Losing access control
The very nature of the work contractors are hired to do often requires access to the organization’s most sensitive and high value data. One of the biggest risks is that the organization loses control of all the systems and personnel accessing its data.
For example, at NHS Wales hackers gained access to IT systems belonging to the company handling data on behalf of the Trust, leading to stolen personal information as well as access to information on radiation doses. Organizations need to ensure that they have control over the access permitted to their contractors, just as much as for their own employees.
The VPN alone means risky business
Many organizations use the traditional VPN to allow both their employees and temporary contractors access to their network and all the data that comes with it. The traditional setup of a VPN network is to securely connect networks together. Once this connection is made, individuals are given broad access to the network as a whole.

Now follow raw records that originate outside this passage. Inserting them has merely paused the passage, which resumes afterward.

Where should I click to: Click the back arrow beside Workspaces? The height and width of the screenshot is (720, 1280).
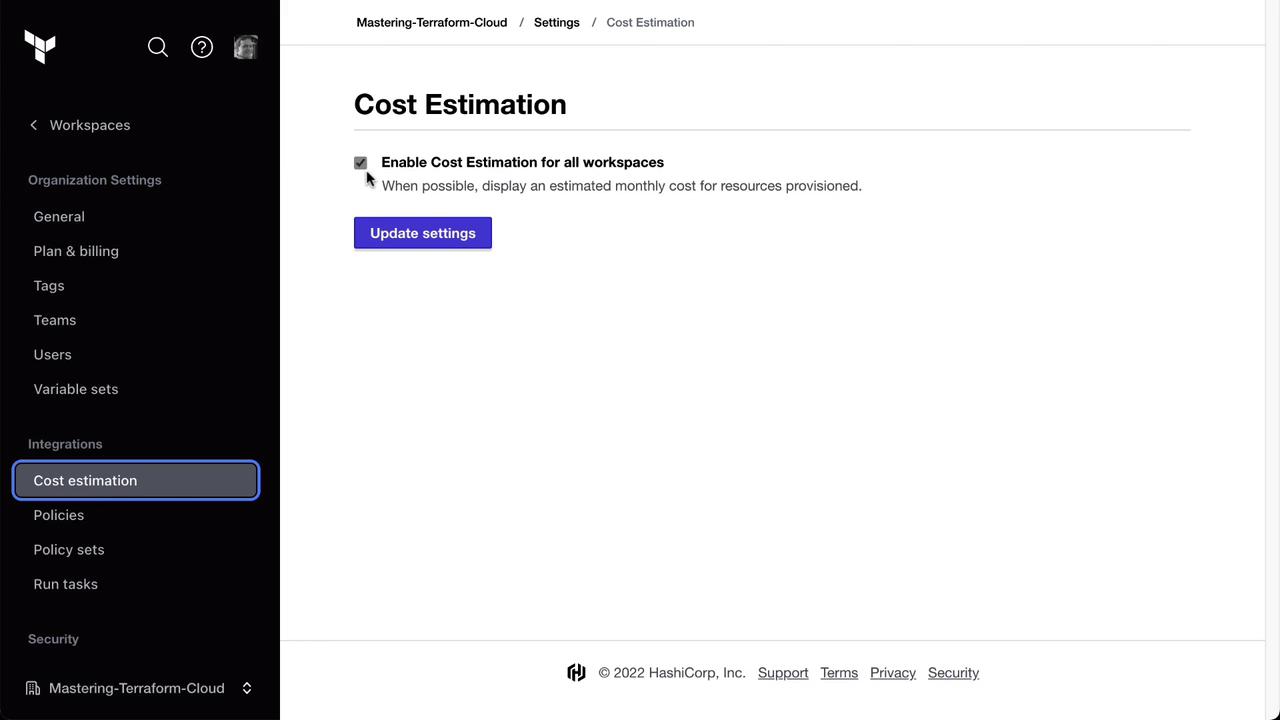[x=34, y=125]
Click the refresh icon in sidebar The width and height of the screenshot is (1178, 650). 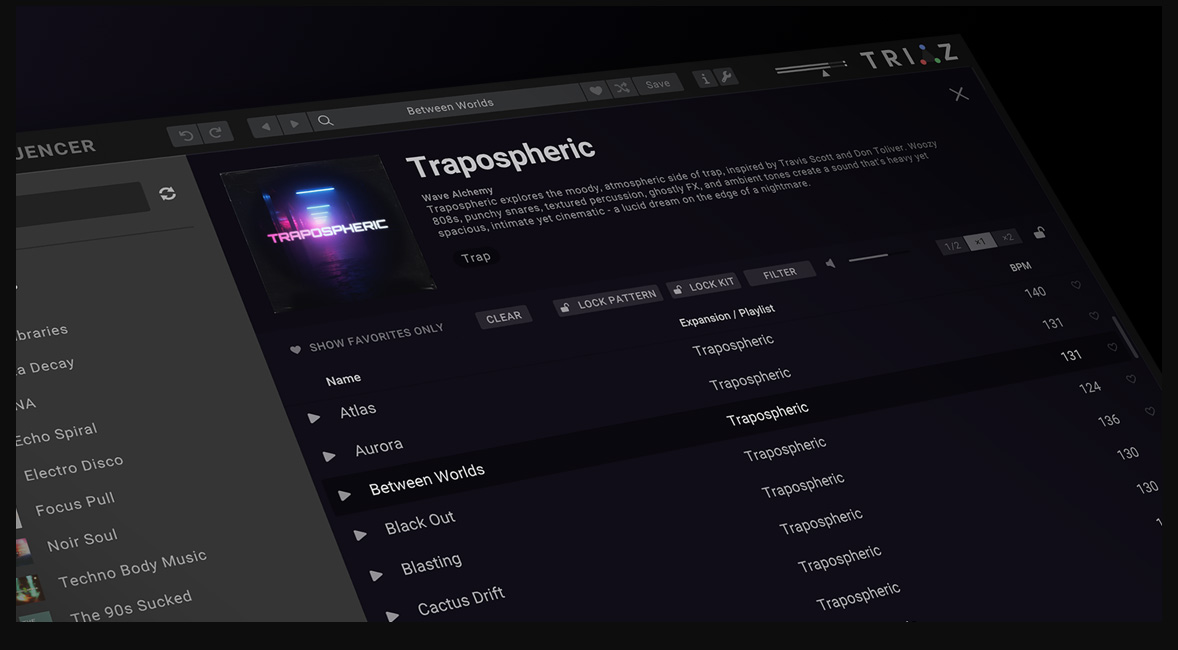pos(167,193)
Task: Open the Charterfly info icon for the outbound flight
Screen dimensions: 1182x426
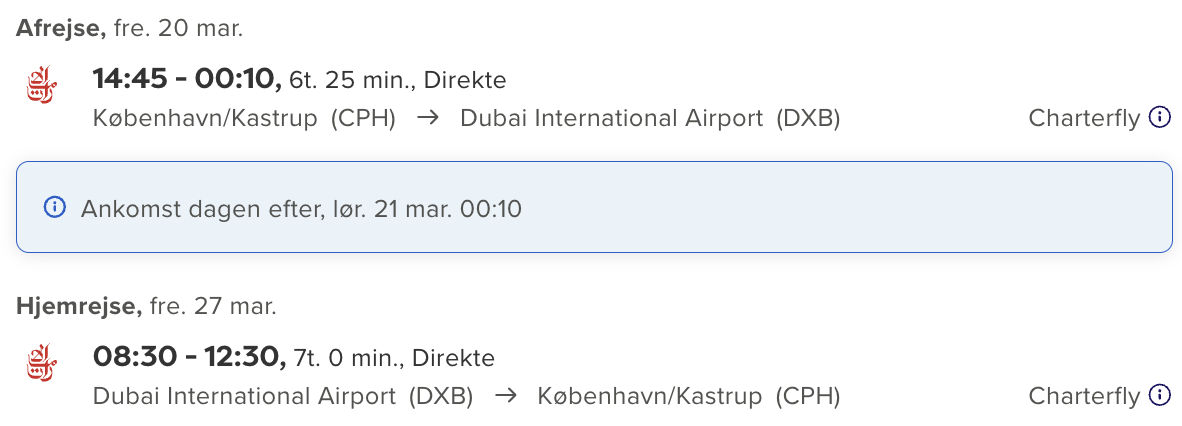Action: point(1159,118)
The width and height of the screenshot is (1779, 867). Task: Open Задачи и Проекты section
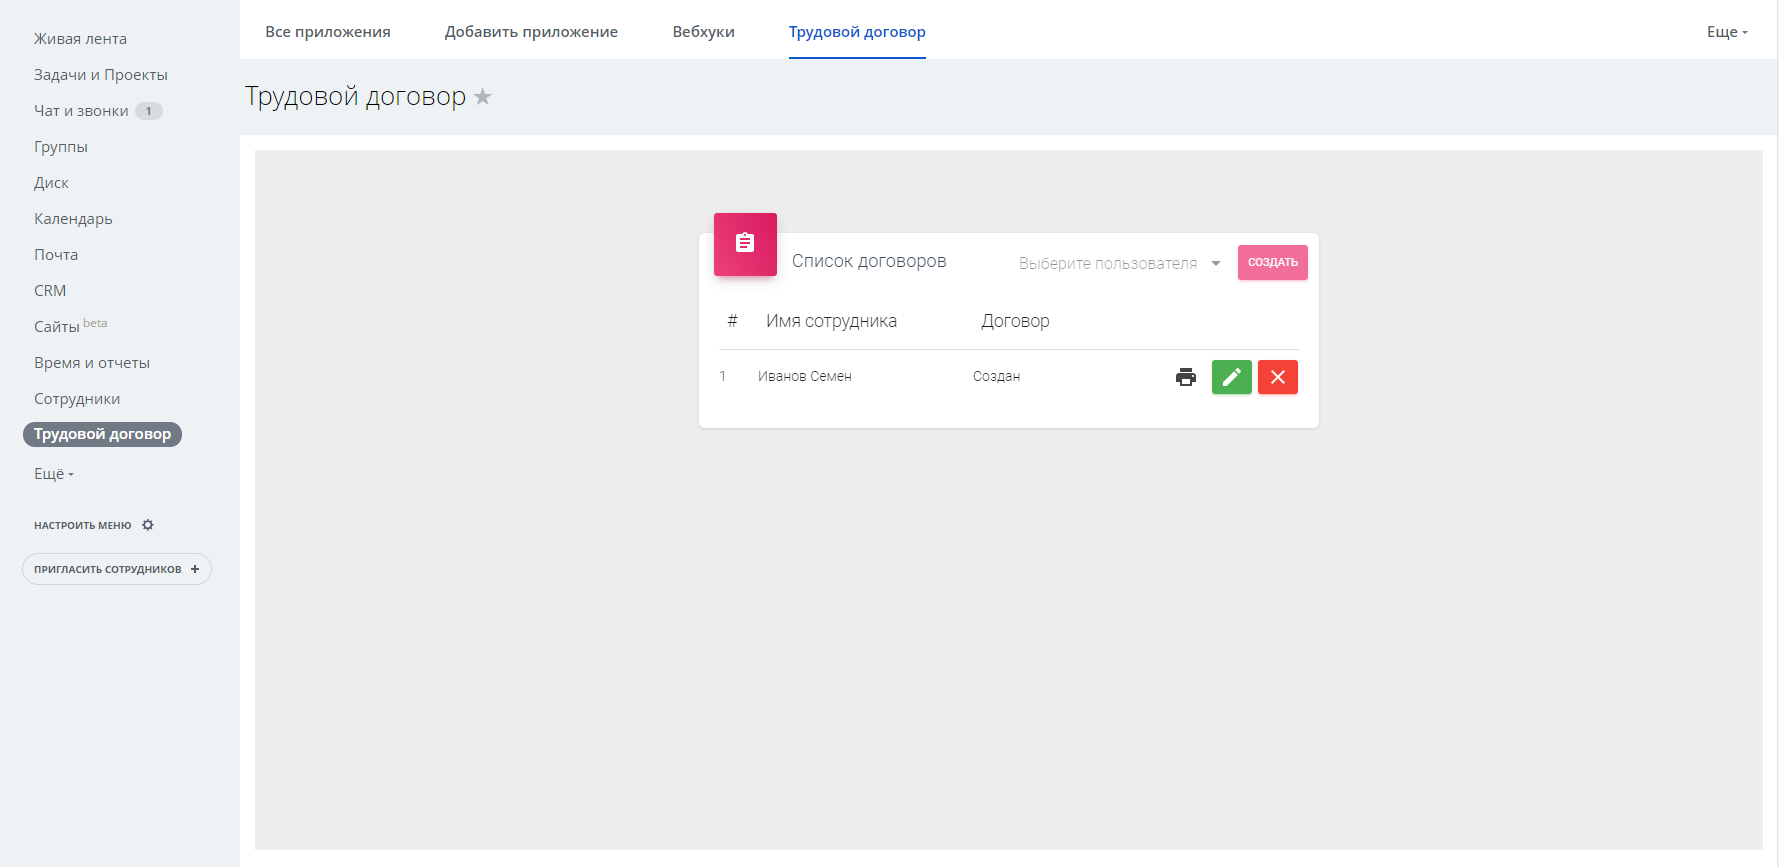(x=100, y=75)
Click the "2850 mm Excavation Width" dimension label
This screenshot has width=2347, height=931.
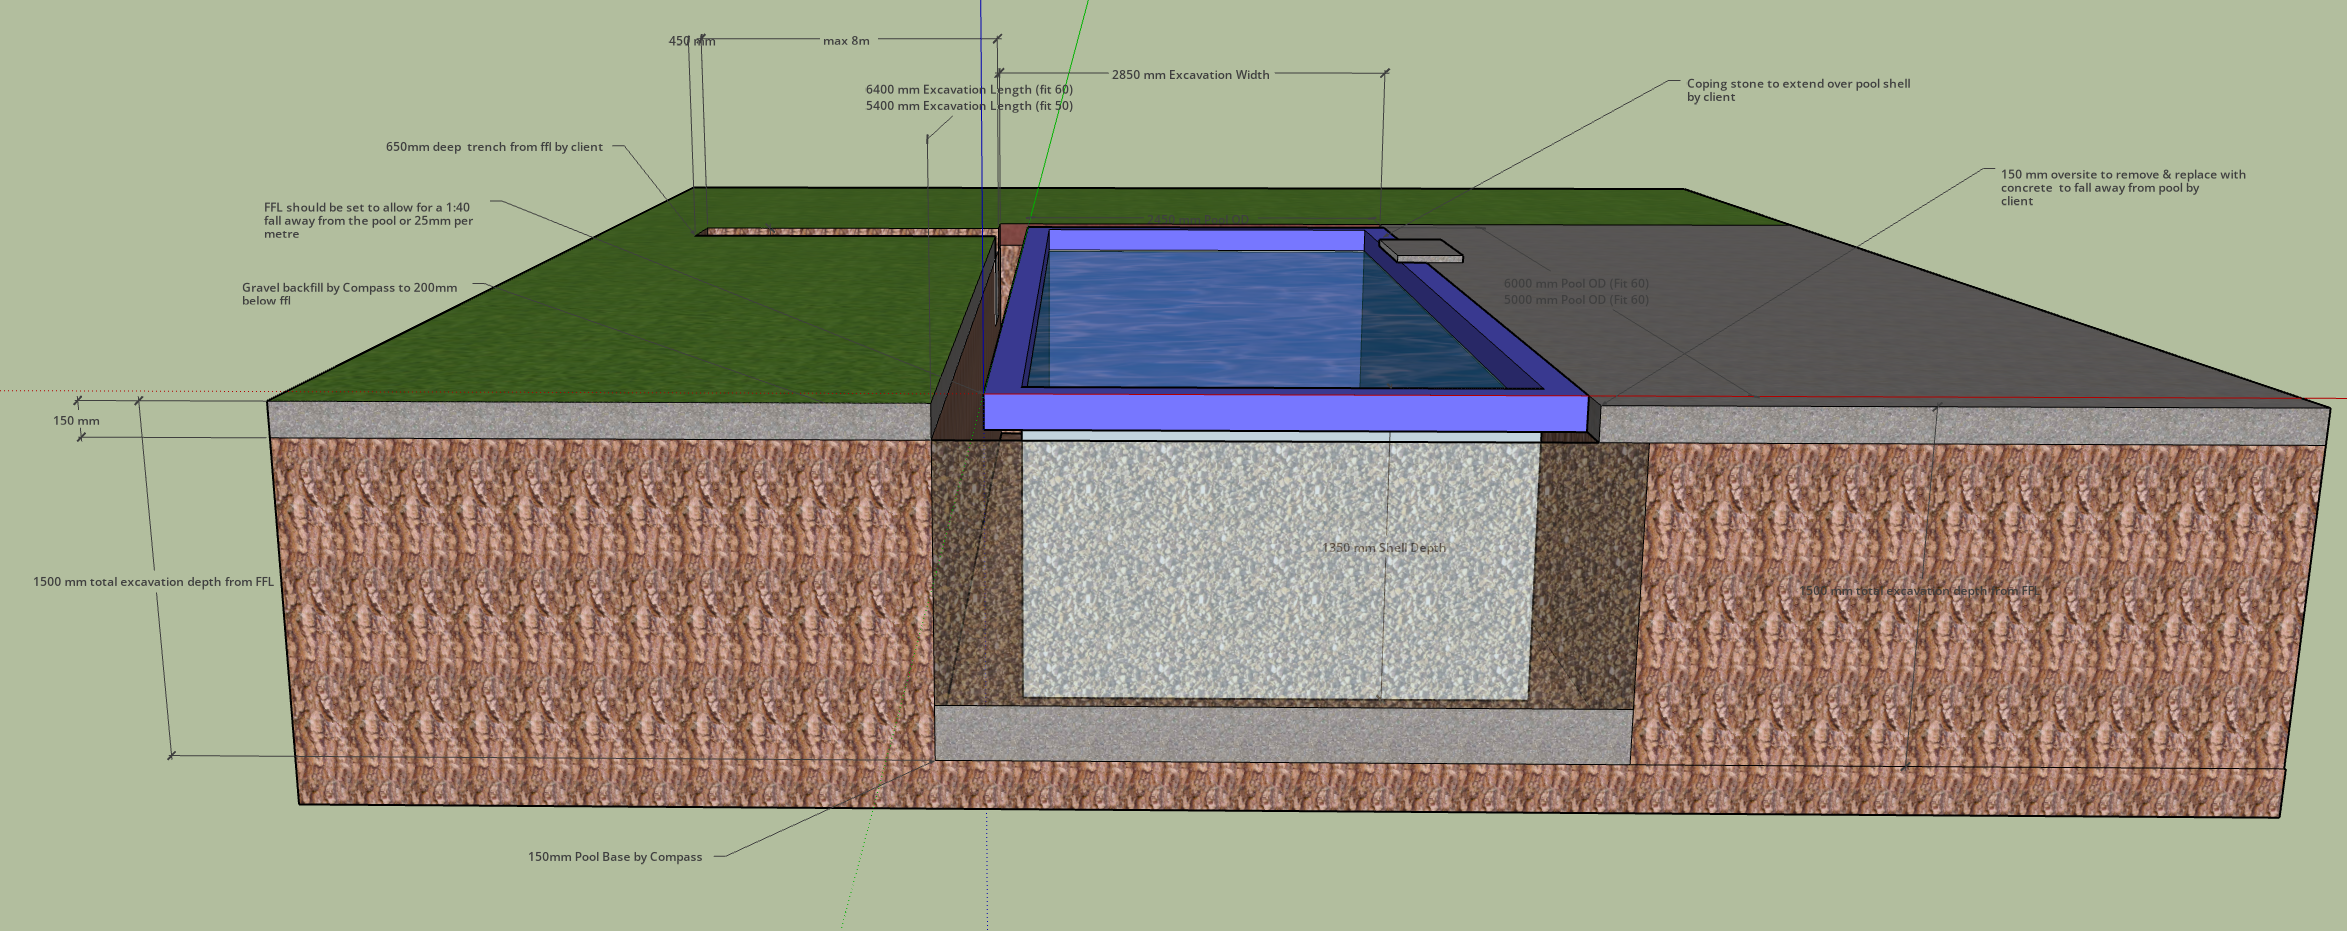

Although this makes it easy for trusted employees to gain access to their company’s assets and applications, providing an ‘outsider’ with full network access (for sometimes just one application) can be dangerous and insufficiently granular to reflect actual job responsibilities. That kind of exposure is simply unnecessary.
Organizations often fail to scope permissions and access to their networks adequately - traditional implementations of VPNs compound this problem by simply interconnecting networks without more granular controls. Contractors are brought in to do one particular job, and therefore only need access to specific data or a particular application - so why give them keys to the whole castle?
Consequently, authenticating that a user is who they say they are is critical. However, this alone is not enough. Organizations should ensure that, in terms of network access and data, the contractor has exactly what they need to get the job done, nothing more, nothing less.
To ensure they can trust any users accessing their networks, organizations will need to implement a combination of the following three approaches: personnel vetting; authentication/access control; and setting rules and expectations for the contractor. Depending on an organization’s risk tolerance, they may do more or less of any of these three things. However, at a minimum, these are the properties all organizations want to have some level of insurance on.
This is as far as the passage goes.